(Stored data)
.....

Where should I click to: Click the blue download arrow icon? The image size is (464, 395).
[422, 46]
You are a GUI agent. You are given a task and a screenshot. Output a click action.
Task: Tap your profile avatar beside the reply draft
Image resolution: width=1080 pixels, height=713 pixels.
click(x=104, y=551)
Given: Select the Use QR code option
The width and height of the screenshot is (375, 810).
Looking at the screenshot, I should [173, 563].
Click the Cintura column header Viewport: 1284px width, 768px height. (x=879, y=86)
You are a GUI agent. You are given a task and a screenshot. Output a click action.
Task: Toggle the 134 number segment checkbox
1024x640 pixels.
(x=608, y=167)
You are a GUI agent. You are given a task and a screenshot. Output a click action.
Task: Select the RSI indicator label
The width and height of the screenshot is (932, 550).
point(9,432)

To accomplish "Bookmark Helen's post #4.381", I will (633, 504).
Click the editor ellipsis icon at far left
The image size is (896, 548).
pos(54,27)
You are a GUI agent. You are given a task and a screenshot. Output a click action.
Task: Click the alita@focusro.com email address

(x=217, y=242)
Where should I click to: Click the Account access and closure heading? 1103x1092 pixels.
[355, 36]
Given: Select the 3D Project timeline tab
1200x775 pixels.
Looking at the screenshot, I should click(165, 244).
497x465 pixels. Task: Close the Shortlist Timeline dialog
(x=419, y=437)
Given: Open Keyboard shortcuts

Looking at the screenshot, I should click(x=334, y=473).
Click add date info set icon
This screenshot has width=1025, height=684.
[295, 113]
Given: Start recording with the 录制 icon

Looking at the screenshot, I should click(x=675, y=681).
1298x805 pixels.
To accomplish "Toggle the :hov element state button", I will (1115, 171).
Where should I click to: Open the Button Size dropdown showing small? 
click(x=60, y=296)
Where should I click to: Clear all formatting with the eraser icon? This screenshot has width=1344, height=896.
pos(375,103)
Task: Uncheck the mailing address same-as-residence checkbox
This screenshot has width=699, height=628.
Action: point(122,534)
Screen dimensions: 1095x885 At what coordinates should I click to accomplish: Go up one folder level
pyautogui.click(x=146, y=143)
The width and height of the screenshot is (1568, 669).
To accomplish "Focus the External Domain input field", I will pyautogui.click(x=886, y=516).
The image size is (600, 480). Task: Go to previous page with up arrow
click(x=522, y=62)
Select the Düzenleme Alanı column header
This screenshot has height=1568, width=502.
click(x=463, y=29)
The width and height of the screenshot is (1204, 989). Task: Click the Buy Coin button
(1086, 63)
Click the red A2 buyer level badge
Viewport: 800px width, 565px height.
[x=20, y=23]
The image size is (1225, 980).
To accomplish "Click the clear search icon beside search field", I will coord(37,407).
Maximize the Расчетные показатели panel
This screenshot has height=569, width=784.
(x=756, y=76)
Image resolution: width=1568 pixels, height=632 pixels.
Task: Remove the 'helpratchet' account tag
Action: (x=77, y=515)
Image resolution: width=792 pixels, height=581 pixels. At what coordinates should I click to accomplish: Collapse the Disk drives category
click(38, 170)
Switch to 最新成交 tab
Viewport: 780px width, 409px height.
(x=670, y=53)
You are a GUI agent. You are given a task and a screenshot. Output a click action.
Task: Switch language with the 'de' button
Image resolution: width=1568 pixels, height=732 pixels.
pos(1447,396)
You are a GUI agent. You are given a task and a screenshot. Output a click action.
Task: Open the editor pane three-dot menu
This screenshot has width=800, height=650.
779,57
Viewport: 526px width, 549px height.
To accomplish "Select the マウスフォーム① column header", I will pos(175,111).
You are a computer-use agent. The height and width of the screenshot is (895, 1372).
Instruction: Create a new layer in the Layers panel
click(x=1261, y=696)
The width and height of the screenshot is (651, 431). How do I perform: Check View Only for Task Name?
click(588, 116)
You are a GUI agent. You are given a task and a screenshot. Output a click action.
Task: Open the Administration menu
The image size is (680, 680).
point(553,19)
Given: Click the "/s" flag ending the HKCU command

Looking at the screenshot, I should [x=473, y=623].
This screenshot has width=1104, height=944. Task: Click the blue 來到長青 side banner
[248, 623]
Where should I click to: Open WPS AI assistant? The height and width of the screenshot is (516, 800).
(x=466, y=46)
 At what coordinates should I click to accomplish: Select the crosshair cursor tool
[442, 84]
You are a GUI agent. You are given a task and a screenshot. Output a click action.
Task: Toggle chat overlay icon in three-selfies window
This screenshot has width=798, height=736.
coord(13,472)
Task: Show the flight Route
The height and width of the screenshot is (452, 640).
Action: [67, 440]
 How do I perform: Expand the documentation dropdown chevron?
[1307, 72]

.....

Transcribe all of the lines in the records precisely.

Where should I click to: Click the blue download arrow icon? The image size is (464, 395).
[422, 46]
You are a GUI agent. You are given a task and a screenshot. Output a click action.
Task: Tap your profile avatar beside the reply draft
Image resolution: width=1080 pixels, height=713 pixels.
click(x=104, y=551)
Given: Select the Use QR code option
The width and height of the screenshot is (375, 810).
Looking at the screenshot, I should [173, 563].
Click the Cintura column header Viewport: 1284px width, 768px height. (x=879, y=86)
You are a GUI agent. You are given a task and a screenshot. Output a click action.
Task: Toggle the 134 number segment checkbox
1024x640 pixels.
(x=608, y=167)
You are a GUI agent. You are given a task and a screenshot. Output a click action.
Task: Select the RSI indicator label
The width and height of the screenshot is (932, 550).
point(9,432)

To accomplish "Bookmark Helen's post #4.381", I will (633, 504).
Click the editor ellipsis icon at far left
The image size is (896, 548).
pos(54,27)
You are a GUI agent. You are given a task and a screenshot. Output a click action.
Task: Click the alita@focusro.com email address

(x=217, y=242)
Where should I click to: Click the Account access and closure heading? 1103x1092 pixels.
[355, 36]
Given: Select the 3D Project timeline tab
1200x775 pixels.
Looking at the screenshot, I should click(165, 244).
497x465 pixels. Task: Close the Shortlist Timeline dialog
(x=419, y=437)
Given: Open Keyboard shortcuts

Looking at the screenshot, I should click(x=334, y=473).
Click add date info set icon
This screenshot has width=1025, height=684.
[295, 113]
Given: Start recording with the 录制 icon

Looking at the screenshot, I should click(x=675, y=681).
1298x805 pixels.
To accomplish "Toggle the :hov element state button", I will (1115, 171).
Where should I click to: Open the Button Size dropdown showing small? 
click(x=60, y=296)
Where should I click to: Clear all formatting with the eraser icon? This screenshot has width=1344, height=896.
pos(375,103)
Task: Uncheck the mailing address same-as-residence checkbox
This screenshot has width=699, height=628.
Action: point(122,534)
Screen dimensions: 1095x885 At what coordinates should I click to accomplish: Go up one folder level
pyautogui.click(x=146, y=143)
The width and height of the screenshot is (1568, 669).
To accomplish "Focus the External Domain input field", I will pyautogui.click(x=886, y=516).
The image size is (600, 480). Task: Go to previous page with up arrow
click(x=522, y=62)
Select the Düzenleme Alanı column header
This screenshot has height=1568, width=502.
click(x=463, y=29)
The width and height of the screenshot is (1204, 989). Task: Click the Buy Coin button
(1086, 63)
Click the red A2 buyer level badge
Viewport: 800px width, 565px height.
[x=20, y=23]
The image size is (1225, 980).
To accomplish "Click the clear search icon beside search field", I will coord(37,407).
Maximize the Расчетные показатели panel
This screenshot has height=569, width=784.
(x=756, y=76)
Image resolution: width=1568 pixels, height=632 pixels.
Task: Remove the 'helpratchet' account tag
Action: (x=77, y=515)
Image resolution: width=792 pixels, height=581 pixels. At what coordinates should I click to accomplish: Collapse the Disk drives category
click(38, 170)
Switch to 最新成交 tab
Viewport: 780px width, 409px height.
(x=670, y=53)
You are a GUI agent. You are given a task and a screenshot. Output a click action.
Task: Switch language with the 'de' button
Image resolution: width=1568 pixels, height=732 pixels.
pos(1447,396)
You are a GUI agent. You are given a task and a screenshot. Output a click action.
Task: Open the editor pane three-dot menu
This screenshot has width=800, height=650.
779,57
Viewport: 526px width, 549px height.
To accomplish "Select the マウスフォーム① column header", I will pos(175,111).
You are a computer-use agent. The height and width of the screenshot is (895, 1372).
Instruction: Create a new layer in the Layers panel
click(x=1261, y=696)
The width and height of the screenshot is (651, 431). How do I perform: Check View Only for Task Name?
click(588, 116)
You are a GUI agent. You are given a task and a screenshot. Output a click action.
Task: Open the Administration menu
The image size is (680, 680).
point(553,19)
Given: Click the "/s" flag ending the HKCU command

Looking at the screenshot, I should [x=473, y=623].
This screenshot has width=1104, height=944. Task: Click the blue 來到長青 side banner
[248, 623]
Where should I click to: Open WPS AI assistant? The height and width of the screenshot is (516, 800).
(x=466, y=46)
 At what coordinates should I click to accomplish: Select the crosshair cursor tool
[442, 84]
You are a GUI agent. You are given a task and a screenshot. Output a click action.
Task: Toggle chat overlay icon in three-selfies window
This screenshot has width=798, height=736.
coord(13,472)
Task: Show the flight Route
The height and width of the screenshot is (452, 640).
Action: [67, 440]
 How do I perform: Expand the documentation dropdown chevron?
[1307, 72]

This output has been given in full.